Petunjuk Latihan
a: Apa judul Arah Dasar Keuskupan Agung Semarang tahun 2021-2025 menurut tulisan tentang Arah Dasar Keuskupan Agung Semarang?
b: Silakan salin tanpa perubahan bagian tulisan tentang Arah Dasar Keuskupan Agung Semarang, mulai dari "Arah Dasar (Ardas)" dan berakhir pada "realitas masa kini.".
c: Teruskan tulisan tentang Arah Dasar Keuskupan Agung Semarang dengan menulis bagian berikutnya setelah kalimat terakhir yang tercantum.

Sumber
|---|
SMK Mikael Surakarta

PILIHAN BAGI YANG LEMAH

PILIHAN BAGI YANG LEMAH

 

Arah Dasar (Ardas) Keuskupan Agung Semarang tahun 2021-2025 mengambil judul “Tinggal dalam Kristus dan Berbuah”. Arah Dasar yang dirilis secara resmi (menurut Kalender Liturgi Katolik) pada hari Minggu, 20 November 2020, bertepatan dengan Hari Raya Yesus Kristus Raja Semesta Alam, oleh Uskup Agung Semarang, Mgr Robertus Rubiyatmoko, ingin menegaskan beberapa hal. Ardas sendiri tentunya diambil berdasarkan Kitab Suci dan Ajaran Sosial Gereja, yang dibenturkan dengan realitas masa kini.

Hal yang paling pokok adalah menegaskan lagi keberadaan Gereja sebagai persekutuan murid-murid Kristus, yang bersama masyarakat memperjuangkan hidup sejahtera dan bermartabat. Untuk mewujudkan cita-cita tersebut, butuh perjuangan di berbagai bidang, dan mengoptimalkan keterlibatan umat untuk bekerjasama dengan berbagai pihak. Kerjasama ini harus dilaksanakan dengan tulus, setia, rendah hati, dan mempercayakan diri pada penyelenggaraan ilahi. Karena Allah yang memulai pekerjaan baik di antara kita akan menyelesaikannya.

Dari Ardas tersebut, hal yang menarik bagi saya adalah hal-hal keberpihakan kepada kaum kecil, lemah, miskin, dan difabel (atau jika dirangkum, mereka adalah kaum yang selama ini “dipinggirkan” oleh masyarakat). Dalam tulisan kali ini tentu saya melihat kaum ini bukan seperti pengertian pada umumnya, namun dalam cara pandang yang lebih sempit, yaitu kita semua yang menjadi bagian keluarga besar SMK Katolik St. Mikael, yang sedang menjalani tahun pelajaran 2020/2021 yang sudah selesai beberapa minggu yang lalu.
|---|
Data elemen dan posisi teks
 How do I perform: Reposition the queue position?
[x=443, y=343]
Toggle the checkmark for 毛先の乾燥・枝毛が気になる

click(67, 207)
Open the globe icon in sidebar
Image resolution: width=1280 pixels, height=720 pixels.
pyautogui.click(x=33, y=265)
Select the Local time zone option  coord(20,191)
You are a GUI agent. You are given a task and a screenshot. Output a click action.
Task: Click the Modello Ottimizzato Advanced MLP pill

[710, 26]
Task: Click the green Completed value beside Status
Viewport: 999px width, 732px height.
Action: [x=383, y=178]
|---|
Jawaban Latihan
a: “Tinggal dalam Kristus dan Berbuah”

b:
Arah Dasar (Ardas) Keuskupan Agung Semarang tahun 2021-2025 mengambil judul “Tinggal dalam Kristus dan Berbuah”. Arah Dasar yang dirilis secara resmi (menurut Kalender Liturgi Katolik) pada hari Minggu, 20 November 2020, bertepatan dengan Hari Raya Yesus Kristus Raja Semesta Alam, oleh Uskup Agung Semarang, Mgr Robertus Rubiyatmoko, ingin menegaskan beberapa hal. Ardas sendiri tentunya diambil berdasarkan Kitab Suci dan Ajaran Sosial Gereja, yang dibenturkan dengan realitas masa kini.

c:
Tidak bisa dipungkiri, bahwa selama menjalani tahun pelajaran 2020/2021, kita menemukan beberapa teman yang menjadi “kaum yang dipinggirkan”, khususnya ketika menjalani dinamika Pembelajaran Jarak Jauh (PJJ). Mereka yang dipinggirkan ini tidak melulu disebabkan karena miskin (dalam artian kesulitan ekonomi), namun lebih banyak karena lemah (khususnya dalam hal motivasi belajar), dan “difabel” (dalam hal ini adalah mereka yang kurang bisa beradaptasi dengan dinamika PJJ). Meskipun jumlahnya tidak banyak, tetapi tidak bisa dipungkiri, ada teman-teman kita yang termasuk dalam golongan tersebut.

Dalam sebuah kesempatan, saya berjumpa dengan seorang rekan guru, pada sebuah pertemuan antara pihak sekolah dengan seorang siswa dan orangtuanya. Siswa ini termasuk “istimewa”. Saya katakan demikian, karena secara bergurau, siswa tersebut ketika sekolah cukup sering mengajak orangtuanya “ikut sekolah” (dalam artian cukup orangtuanya cukup sering dipanggil oleh Pamong, untuk membicarakan perkembangan belajar putranya). Sehingga rasanya cukup fair jika siswa tersebut digolongkan dalam kategori siswa yang “istimewa” (walaupun kata istimewa di sini merupakan bentuk eufinisme…)

Dalam pertemuan yang “istimewa” dengan “orang-orang istimewa” ini, saya juga menemukan sebuah pengalaman yang “istimewa” juga. Oleh orangtua siswa tersebut, rekan saya ini justru mendapatkan pujian dan apresiasi. Ketika pertemuan berakhir, secara bergurau kami membahas, bahwa rekan saya ini jarang mendapat pujian. Sekali mendapat pujian justru dari mereka yang “istimewa”.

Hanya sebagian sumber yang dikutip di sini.